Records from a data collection
• • • • • • •

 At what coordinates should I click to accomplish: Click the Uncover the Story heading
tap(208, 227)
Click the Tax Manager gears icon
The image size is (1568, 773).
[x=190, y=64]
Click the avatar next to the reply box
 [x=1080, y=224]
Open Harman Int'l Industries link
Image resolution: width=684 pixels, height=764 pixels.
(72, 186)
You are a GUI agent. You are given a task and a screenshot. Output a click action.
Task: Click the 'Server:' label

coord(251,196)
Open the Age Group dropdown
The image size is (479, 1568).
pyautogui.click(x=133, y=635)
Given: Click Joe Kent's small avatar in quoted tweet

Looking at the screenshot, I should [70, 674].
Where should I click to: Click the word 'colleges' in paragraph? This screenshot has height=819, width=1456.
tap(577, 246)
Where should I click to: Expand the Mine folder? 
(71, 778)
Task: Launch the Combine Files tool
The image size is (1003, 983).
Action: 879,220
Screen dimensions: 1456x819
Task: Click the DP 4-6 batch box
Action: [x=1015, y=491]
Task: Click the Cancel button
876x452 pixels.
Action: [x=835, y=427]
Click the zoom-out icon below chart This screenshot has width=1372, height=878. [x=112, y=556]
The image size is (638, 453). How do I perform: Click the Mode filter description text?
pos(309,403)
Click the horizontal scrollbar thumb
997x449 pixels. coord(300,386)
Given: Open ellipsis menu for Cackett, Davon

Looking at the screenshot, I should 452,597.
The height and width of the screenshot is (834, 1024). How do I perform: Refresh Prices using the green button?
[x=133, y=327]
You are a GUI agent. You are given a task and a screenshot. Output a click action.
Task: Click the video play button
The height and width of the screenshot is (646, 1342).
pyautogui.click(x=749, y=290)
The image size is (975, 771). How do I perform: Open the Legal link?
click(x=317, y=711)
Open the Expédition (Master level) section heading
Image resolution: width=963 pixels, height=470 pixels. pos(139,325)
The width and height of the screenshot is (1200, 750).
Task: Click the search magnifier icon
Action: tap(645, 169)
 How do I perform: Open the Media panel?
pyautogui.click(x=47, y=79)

• • • • • • •

#### TASK INSTRUCTIONS
All lines from the one that holds "Open the Expédition" through the end of the records are to be returned exactly, including both boundary lines, and no others.

#### SOLUTION
Open the Expédition (Master level) section heading
Image resolution: width=963 pixels, height=470 pixels. pos(139,325)
The width and height of the screenshot is (1200, 750).
Task: Click the search magnifier icon
Action: tap(645, 169)
 How do I perform: Open the Media panel?
pyautogui.click(x=47, y=79)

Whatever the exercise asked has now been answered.